Rows from a dataset.
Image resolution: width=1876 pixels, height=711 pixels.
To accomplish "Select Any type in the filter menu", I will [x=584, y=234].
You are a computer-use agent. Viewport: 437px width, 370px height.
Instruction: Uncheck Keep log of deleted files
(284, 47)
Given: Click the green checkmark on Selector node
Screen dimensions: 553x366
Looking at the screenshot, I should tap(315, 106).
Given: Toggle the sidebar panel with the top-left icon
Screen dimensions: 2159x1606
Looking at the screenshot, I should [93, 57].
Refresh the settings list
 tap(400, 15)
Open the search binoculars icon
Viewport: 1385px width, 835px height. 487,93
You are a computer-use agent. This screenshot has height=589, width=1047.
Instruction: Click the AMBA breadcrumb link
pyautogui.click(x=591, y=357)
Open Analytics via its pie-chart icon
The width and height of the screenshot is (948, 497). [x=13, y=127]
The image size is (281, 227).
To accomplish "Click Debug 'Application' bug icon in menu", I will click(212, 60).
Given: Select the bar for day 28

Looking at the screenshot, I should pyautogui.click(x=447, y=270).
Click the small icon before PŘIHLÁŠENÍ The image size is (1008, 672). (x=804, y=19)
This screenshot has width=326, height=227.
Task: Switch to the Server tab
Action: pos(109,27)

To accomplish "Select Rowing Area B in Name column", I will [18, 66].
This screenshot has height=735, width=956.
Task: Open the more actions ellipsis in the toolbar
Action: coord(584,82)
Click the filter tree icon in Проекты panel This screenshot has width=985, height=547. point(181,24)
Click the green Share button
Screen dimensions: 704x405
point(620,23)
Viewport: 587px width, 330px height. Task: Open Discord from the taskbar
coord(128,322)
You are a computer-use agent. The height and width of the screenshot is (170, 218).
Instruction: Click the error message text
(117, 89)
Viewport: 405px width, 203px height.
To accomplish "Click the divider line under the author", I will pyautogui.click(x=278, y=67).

Given exercise.
Rewrite everything from the start of the rows down to the line containing "The width and", with "Instruction" changed to "Command" and nothing else altered.

Full answer.
Image resolution: width=1876 pixels, height=711 pixels.
To accomplish "Select Any type in the filter menu", I will [x=584, y=234].
You are a computer-use agent. Viewport: 437px width, 370px height.
Command: Uncheck Keep log of deleted files
(284, 47)
Given: Click the green checkmark on Selector node
Screen dimensions: 553x366
Looking at the screenshot, I should tap(315, 106).
Given: Toggle the sidebar panel with the top-left icon
Screen dimensions: 2159x1606
Looking at the screenshot, I should [93, 57].
Refresh the settings list
 tap(400, 15)
Open the search binoculars icon
Viewport: 1385px width, 835px height. 487,93
You are a computer-use agent. This screenshot has height=589, width=1047.
Command: Click the AMBA breadcrumb link
pyautogui.click(x=591, y=357)
Open Analytics via its pie-chart icon
The width and height of the screenshot is (948, 497). [x=13, y=127]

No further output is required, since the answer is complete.